Punin selbst hatte seine Erziehung im Seminar genossen, war jedoch bei der Prüfung »durchgefallen« und da er keine Neigung zum geistlichen Berufe in sich fühlte, hatte er diesen gegen den weltlichen vertauscht, hatte in Folge dessen durch Feuer und Wasser gehen und das ganzes Märtyrthum eines armen Menschen durchmachen müssen, bis er zuletzt an den Bettelstab gerathen war. »Und wenn ich dazumal nicht mit meinem Retter und Wohlthäter Paramon Semeonitsch bekannt geworden wäre,« fügte Punin gewöhnlich hinzu, »so wäre ich wohl im Schlamm des Lasters versunken und stecken geblieben.« Eine besondere Vorliebe hatte Punin für schwülstige zu seiner Zeit noch übliche Reden; alles setzte ihn in Erstaunen, über das geringste gerieth er wie ein Kind in Entzücken. Um ihm nachzuahmen fing auch ich bald an Alles zu übertreiben, so daß meine alte Amme zu mir zu sagen pflegte: »Du sprichst ja als ob Du besessen wärest; schlag’ fleißig das Kreuz, was schwatzest Du für unsinniges Zeug!« So sehr mich aber auch Punin’s Erzählungen unterhielten, so liebte ich doch noch mehr, wenn wir zusammen lasen. So saßen wir oft in einem unserer heimlichen Plätzchen nebeneinander und ergötzten uns an irgend einem nach Schimmel riechenden alten Folianten. Mit welchem Wohlbehagen horchte ich den schwülstigen Versen, die er besonders liebte und die er mir mit näselnder Stimme verzückt vordeclamirte. Eine besondere Eigenthümlichkeit hatte er noch beim Vorlesen: zuerst brummte er leise vor sich den Vers her – er nannte das »Brouillonlesen;« dann schmetterte er denselben Vers »in’s Reine« laut hervor und sprang vor Aufregung zitternd auf. . . So lasen wir mit ihm die Autoren jener alten Zeit: Lomonóssow, Ssumarókon und Kantemir (je älter die Verse waren, desto mehr waren sie nach Punin’s Geschmack), ja selbst »die Russiade« von Cheraskow. Soll ich die Wahrheit gestehen, so muß ich sagen, daß mir damals diese »Russiade« am meisten gefiel. In derselben ist die Hauptperson der Handlung eine muthige Tatarin, eine Riesen-Heldin, deren Namen ich jetzt sogar vergessen habe; ich erinnere mich, mäuschenstill, während mir bald kalt bald warm wurde, dagesessen zu haben, sobald nur von ihr die Rede war.

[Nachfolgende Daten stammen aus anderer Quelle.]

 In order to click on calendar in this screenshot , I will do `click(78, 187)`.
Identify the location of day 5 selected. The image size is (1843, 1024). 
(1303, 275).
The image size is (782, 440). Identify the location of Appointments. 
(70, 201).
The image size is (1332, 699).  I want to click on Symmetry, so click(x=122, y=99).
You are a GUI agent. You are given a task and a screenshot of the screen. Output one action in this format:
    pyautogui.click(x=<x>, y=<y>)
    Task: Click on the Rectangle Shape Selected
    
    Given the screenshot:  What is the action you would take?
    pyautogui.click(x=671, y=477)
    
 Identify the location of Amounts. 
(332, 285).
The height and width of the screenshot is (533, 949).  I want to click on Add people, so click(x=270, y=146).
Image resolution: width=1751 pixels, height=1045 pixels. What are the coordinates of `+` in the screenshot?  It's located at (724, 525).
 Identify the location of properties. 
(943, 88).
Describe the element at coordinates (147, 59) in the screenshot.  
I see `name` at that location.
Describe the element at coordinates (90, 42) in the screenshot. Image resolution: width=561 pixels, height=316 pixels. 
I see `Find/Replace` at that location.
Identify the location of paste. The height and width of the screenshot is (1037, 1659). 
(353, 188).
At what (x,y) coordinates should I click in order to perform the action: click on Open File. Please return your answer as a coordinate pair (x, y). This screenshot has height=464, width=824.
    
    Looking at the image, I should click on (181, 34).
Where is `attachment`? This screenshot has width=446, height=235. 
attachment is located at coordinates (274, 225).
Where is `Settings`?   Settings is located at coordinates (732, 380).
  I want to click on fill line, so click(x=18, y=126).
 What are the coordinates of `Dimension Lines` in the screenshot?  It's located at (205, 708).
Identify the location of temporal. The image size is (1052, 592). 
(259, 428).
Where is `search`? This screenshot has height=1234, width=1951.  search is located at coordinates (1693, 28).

In unserem Hause stand die Literatur und besonders die russische Poesie in schlechtem Rufe; man hielt sie, wie in ähnlichen Kreisen überall damals, für etwas unanständiges, abgeschmacktes; nach der Meinung der Großmutter konnte jeder Dichter nur ein Trunkenbold oder ein ausgemachter Dummkopf sein. In ähnlichen Begriffen aufgewachsen, hätte ich eigentlich mich mit Widerwillen von Punin abwenden müssen, um so mehr, als derselbe unsauber und nachlässig gekleidet war, was meine aristokratischen Gewohnheiten beleidigte, das Gegentheil aber von dem geschah: – meine Zuneigung zu ihm wuchs von Tag zu Tag und ich fing sogar selbst an mich im Verseschreiben zu üben; mein erstes Gedicht war die Beschreibung einer Drehorgel, in welchem folgende Zeilen mir besonders gelungen schienen:
Es drehet sich die dicke Walz’
Und ihre Zähne machen – Schnalz!
Auch Punin gefiel die Tonnachahmung des Anschlagens der Zähne, meinte aber sonst, der Stoff des Gedichts sei kein erhabener und ermögliche keinen rechten lyrischen Schwung.
Ach, alle diese poetischen Versuche, unsere einsame Lectüre, unser idyllisches Zusammenleben sollten mit einemmale ein unerwartet schnelles Ende nehmen. Wie ein Donnerschlag brach das Unheil über uns herein.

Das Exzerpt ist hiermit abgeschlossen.